All wages paid in cash by employer. Tips received are entirely above this amount. California also has daily OT requirements (over 8 hours in a day) that may add further OT pay not shown in this simplified example.
A note on the 80/20 rule
When a tipped employee spends more than 20% of their workweek on non-tip-producing duties (such as cleaning or restocking), the employer may lose the ability to take the tip credit for those hours in some interpretations. The 80/20 rule is complex and has been subject to changing DOL guidance. If your tipped employees regularly split time between tipped and non-tipped tasks, verify the current guidance for your state with a qualified professional before applying the tip credit to all hours. For more background on tipped overtime rules, see the PayrollDecoded tipped workers overtime guide →
Common Mistakes to Avoid
- ✗ Calculating overtime on the cash wage only. The most common error. The regular rate must include the tip credit taken, bringing it up to the full minimum wage. Using $2.13/hr as the OT base is wrong — the correct base is $7.25/hr (or the applicable state minimum).
- ✗ Taking a tip credit in a state that prohibits it. California, Oregon, Washington, and several other states do not allow tip credits. Using a reduced cash wage in those states violates state minimum wage law regardless of the employee's tip income.
- ✗ Not making up the difference when tips fall short. If tips don't bring the employee to minimum wage in a given workweek, the employer must pay the gap in cash — in that same pay period, not averaged over several weeks. Failure to track this creates back-pay liability.

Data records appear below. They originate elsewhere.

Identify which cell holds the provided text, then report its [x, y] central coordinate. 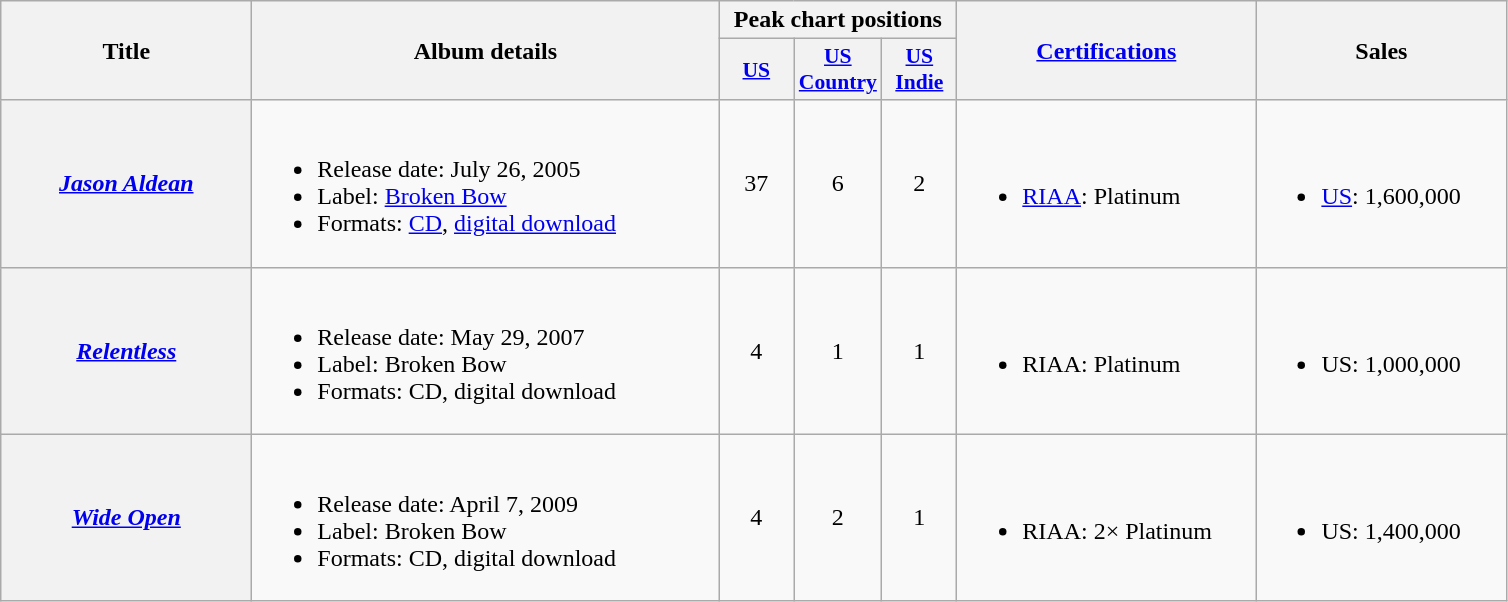
US [756, 70]
US: 1,600,000 [1382, 184]
US: 1,400,000 [1382, 518]
37 [756, 184]
Sales [1382, 50]
Release date: April 7, 2009Label: Broken BowFormats: CD, digital download [486, 518]
USIndie [920, 70]
Release date: May 29, 2007Label: Broken BowFormats: CD, digital download [486, 350]
Certifications [1106, 50]
US Country [838, 70]
Release date: July 26, 2005Label: Broken BowFormats: CD, digital download [486, 184]
Title [126, 50]
Peak chart positions [838, 20]
US: 1,000,000 [1382, 350]
Jason Aldean [126, 184]
Album details [486, 50]
Relentless [126, 350]
Wide Open [126, 518]
6 [838, 184]
RIAA: 2× Platinum [1106, 518]
Search for the cell housing the specified text and yield its [x, y] center coordinate. 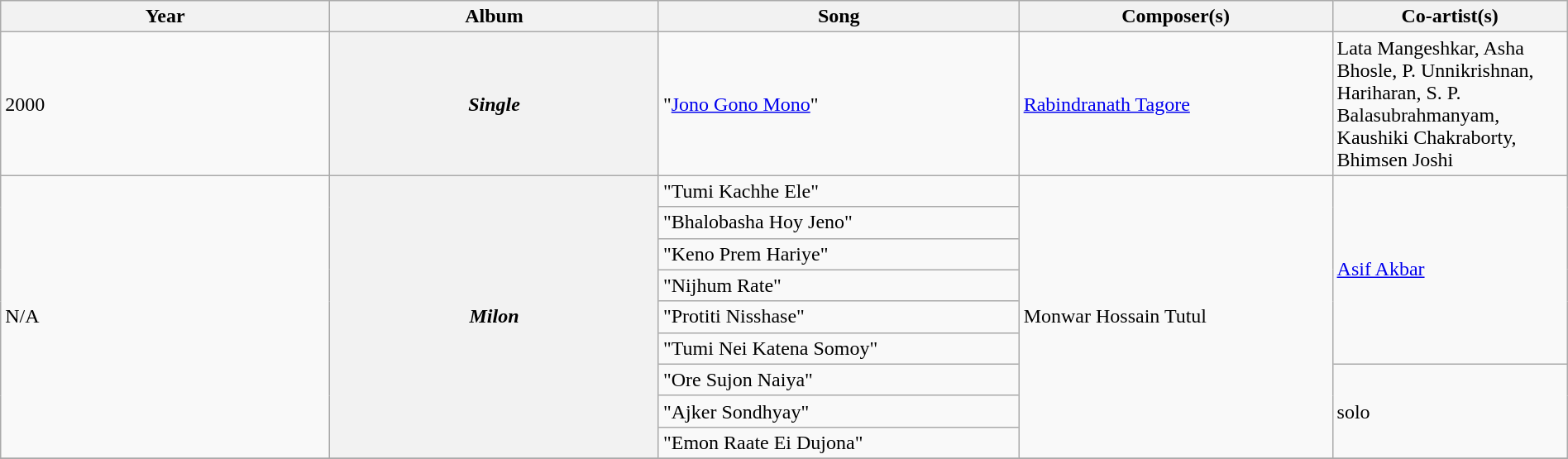
Milon [495, 318]
Rabindranath Tagore [1176, 104]
N/A [165, 318]
"Ore Sujon Naiya" [839, 380]
"Bhalobasha Hoy Jeno" [839, 222]
Monwar Hossain Tutul [1176, 318]
"Ajker Sondhyay" [839, 411]
"Keno Prem Hariye" [839, 254]
Song [839, 17]
"Tumi Nei Katena Somoy" [839, 348]
Co-artist(s) [1450, 17]
Year [165, 17]
Composer(s) [1176, 17]
"Protiti Nisshase" [839, 317]
Album [495, 17]
"Nijhum Rate" [839, 285]
"Jono Gono Mono" [839, 104]
solo [1450, 411]
2000 [165, 104]
"Tumi Kachhe Ele" [839, 191]
Lata Mangeshkar, Asha Bhosle, P. Unnikrishnan, Hariharan, S. P. Balasubrahmanyam, Kaushiki Chakraborty, Bhimsen Joshi [1450, 104]
"Emon Raate Ei Dujona" [839, 442]
Single [495, 104]
Asif Akbar [1450, 270]
Scan for the cell matching the given text and deliver its (X, Y) coordinate at center. 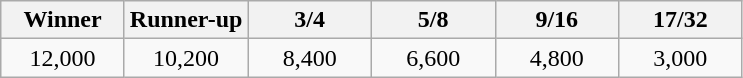
3/4 (310, 20)
8,400 (310, 58)
17/32 (681, 20)
Runner-up (186, 20)
5/8 (433, 20)
4,800 (557, 58)
10,200 (186, 58)
6,600 (433, 58)
9/16 (557, 20)
12,000 (63, 58)
Winner (63, 20)
3,000 (681, 58)
Return the (x, y) coordinate for the center point of the cell that contains the specified text.  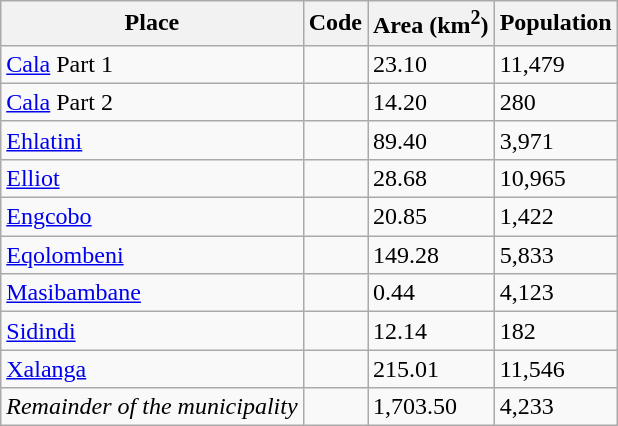
23.10 (432, 64)
Code (335, 24)
10,965 (556, 178)
1,703.50 (432, 407)
Remainder of the municipality (152, 407)
89.40 (432, 140)
Eqolombeni (152, 255)
5,833 (556, 255)
Ehlatini (152, 140)
11,546 (556, 369)
28.68 (432, 178)
4,123 (556, 293)
215.01 (432, 369)
11,479 (556, 64)
4,233 (556, 407)
Masibambane (152, 293)
Engcobo (152, 217)
Place (152, 24)
3,971 (556, 140)
14.20 (432, 102)
20.85 (432, 217)
149.28 (432, 255)
Population (556, 24)
Xalanga (152, 369)
Elliot (152, 178)
182 (556, 331)
Cala Part 1 (152, 64)
0.44 (432, 293)
Cala Part 2 (152, 102)
Sidindi (152, 331)
280 (556, 102)
Area (km2) (432, 24)
12.14 (432, 331)
1,422 (556, 217)
Return (x, y) of the center of cell containing provided text 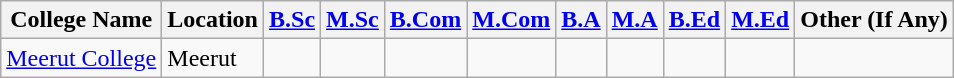
M.A (634, 20)
Meerut (213, 58)
B.Sc (292, 20)
Location (213, 20)
M.Sc (353, 20)
B.Com (425, 20)
College Name (82, 20)
B.Ed (694, 20)
M.Com (512, 20)
B.A (581, 20)
Meerut College (82, 58)
Other (If Any) (874, 20)
M.Ed (760, 20)
From the cell containing the given text, extract its center point as [x, y] coordinate. 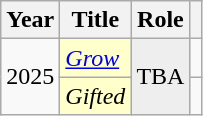
Grow [96, 58]
2025 [30, 77]
Title [96, 20]
Role [160, 20]
Year [30, 20]
Gifted [96, 96]
TBA [160, 77]
Provide the (x, y) coordinate of the cell's center where the given text is located.  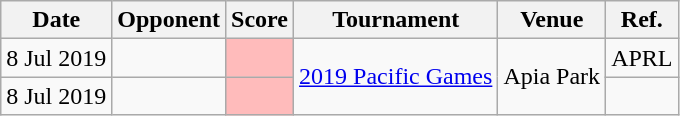
APRL (642, 58)
Venue (552, 20)
Tournament (396, 20)
Opponent (169, 20)
Score (260, 20)
Date (56, 20)
2019 Pacific Games (396, 77)
Apia Park (552, 77)
Ref. (642, 20)
Return [x, y] of the center of cell containing provided text 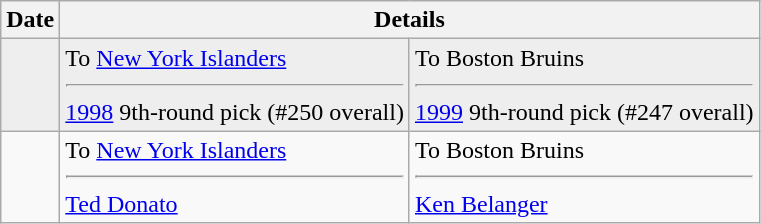
To Boston BruinsKen Belanger [584, 177]
To New York Islanders1998 9th-round pick (#250 overall) [235, 85]
To New York IslandersTed Donato [235, 177]
Date [30, 20]
Details [410, 20]
To Boston Bruins1999 9th-round pick (#247 overall) [584, 85]
Detect which cell encompasses the target text, then output its [X, Y] center coordinate. 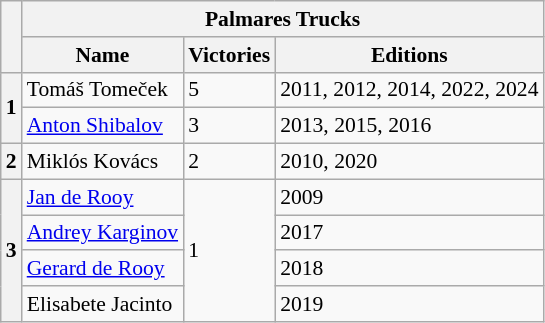
Editions [409, 55]
2010, 2020 [409, 162]
5 [229, 90]
2017 [409, 233]
2019 [409, 304]
Tomáš Tomeček [102, 90]
Miklós Kovács [102, 162]
Palmares Trucks [283, 19]
Andrey Karginov [102, 233]
Anton Shibalov [102, 126]
2009 [409, 197]
2011, 2012, 2014, 2022, 2024 [409, 90]
Elisabete Jacinto [102, 304]
Jan de Rooy [102, 197]
Gerard de Rooy [102, 269]
2018 [409, 269]
Name [102, 55]
Victories [229, 55]
2013, 2015, 2016 [409, 126]
Detect which cell encompasses the target text, then output its (x, y) center coordinate. 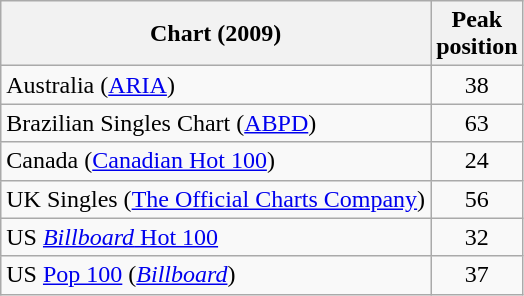
US Billboard Hot 100 (216, 237)
37 (477, 275)
Chart (2009) (216, 34)
Peakposition (477, 34)
63 (477, 123)
24 (477, 161)
Australia (ARIA) (216, 85)
UK Singles (The Official Charts Company) (216, 199)
Canada (Canadian Hot 100) (216, 161)
Brazilian Singles Chart (ABPD) (216, 123)
56 (477, 199)
38 (477, 85)
US Pop 100 (Billboard) (216, 275)
32 (477, 237)
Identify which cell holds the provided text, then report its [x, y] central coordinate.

- ✗ Using a different tip credit rate for OT hours than regular hours. Under the FLSA, the tip credit claimed cannot be higher during overtime hours than during straight-time hours. The tip credit cap stays the same; only the cash obligation changes for OT.
- ✗ Ignoring state minimum wage floors. If your state's minimum wage is higher than the federal $7.25/hr, overtime must be calculated on the state rate. The applicable minimum wage sets the regular rate floor for tipped overtime.